Agricultural droughts usually take 3 months or more to develop, but this time period can vary considerably, depending on the timing of the initiation of the precipitation deficiency. For example, in the Great Plains a significant dry period during the winter season may have few, if any, impacts for many locales. However, if this deficiency continues into the growing season, the impacts may magniiy quickly since low precipitation during the autumn and winter season results in low soil moisture recharge rates, leading to deficient soil moisture at spring planting. Although the region's agriculture is usually the first to feel the effects of drought, a prolonged dry period can result in significant disruptions in other sectors, particularly water-based transportation, energy production, municipal water supplies, and recreation-based businesses. Also, a short-lived drought of less than 3 months can have serious impacts on crop yields if it occurs during the critical crop growth stages and is accompanied by high temperatures.

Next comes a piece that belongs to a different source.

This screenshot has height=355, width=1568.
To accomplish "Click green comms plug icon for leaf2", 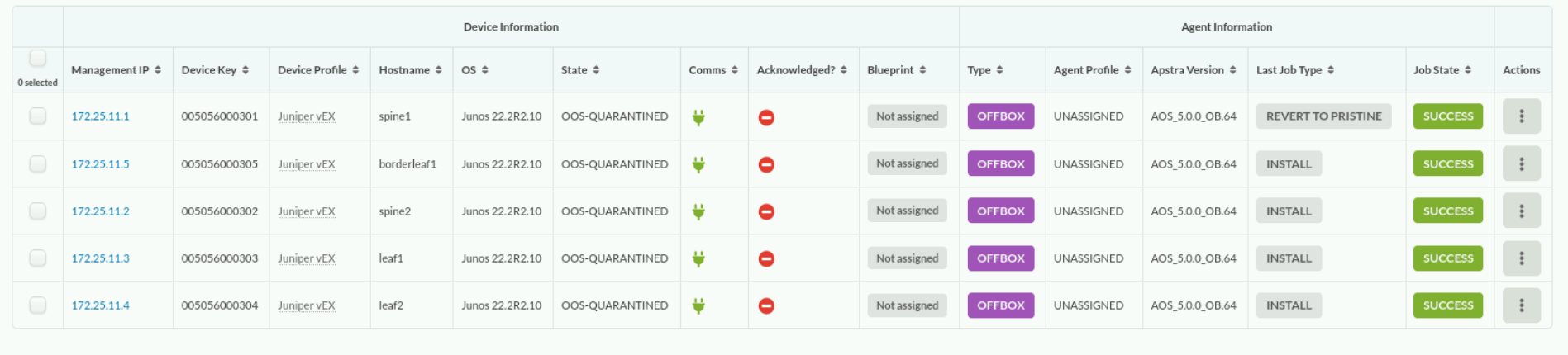I will click(698, 305).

Hydrological droughts are associated more with the effects of periods of precipitation shortfall on surface or subsurface water supply (i.e., streamflow, reservoir and lake levels, groundwater) than with precipitation shortfalls directly (Dracup et al., 1980; Klemes, 1987). Hydrological droughts are usually out of phase or lag the occurrence of meteorological and agricultural droughts. Meteorological droughts result from precipitation deficiencies; agricultural droughts are largely the result of soil moisture deficiencies. More time elapses before precipitation deficiencies are detected in other components of the hydrological system (e.g., reservoirs, groundwater). As a result, impacts from hydrological drought are out of phase with those in other economic sectors. Water in hydrological storage systems (e.g., reservoirs, rivers) is often used for multiple and competing purposes (e.g., power generation, flood control, irrigation, recreation), further complicating the sequence and quantification of impacts. Competition for water in these storage systems escalates during drought, and conflicts between water users increase significantly. For example, changing water-use patterns and the series of drought years that occurred in the Missouri River basin between 1987 and 1992 resulted in significant conflicts between upstream and downstream water users.

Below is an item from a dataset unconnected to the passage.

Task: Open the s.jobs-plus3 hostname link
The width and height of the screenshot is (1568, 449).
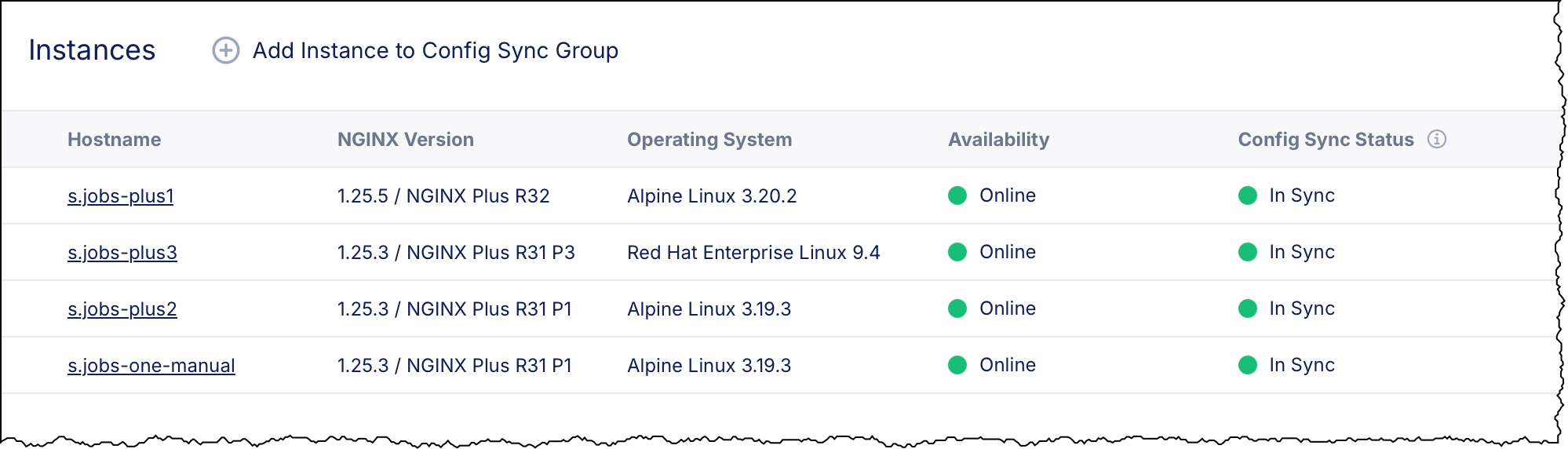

Finally, socioeconomic drought associates the supply and demand of some economic good or service with elements of meteorological, hydrological, and agricultural drought. For example, the supply of some economic good (e.g., water, hay, hydroelectric power) is highly sensitive to the vagaries of weather. In most instances, the demand for that good is increasing as a result of increasing population and/or per capita consumption. Therefore, drought could be defined as occurring when the demand for that good exceeds supply as a result of a weather-related supply shortfall (Sandford, 1979). This concept of drought supports the strong symbiosis that exists between drought and human activities. Thus, the incidence of drought could increase because of a change in the frequency of the physical event, a change in societal vulnerability to water shortages, or both. For example, poor land-use practices such as overgrazing can decrease animal carrying capacity and increase soil erosion, which exacerbates the impacts of and vulnerability to future droughts. Overdrafts of groundwater, such as have been occurring in the southern portions of the Ogallala aquifer, will affect future vulnerability to drought in the Great Plains since access to groundwater is a primary adaptive strategy employed to alleviate the effects of drought.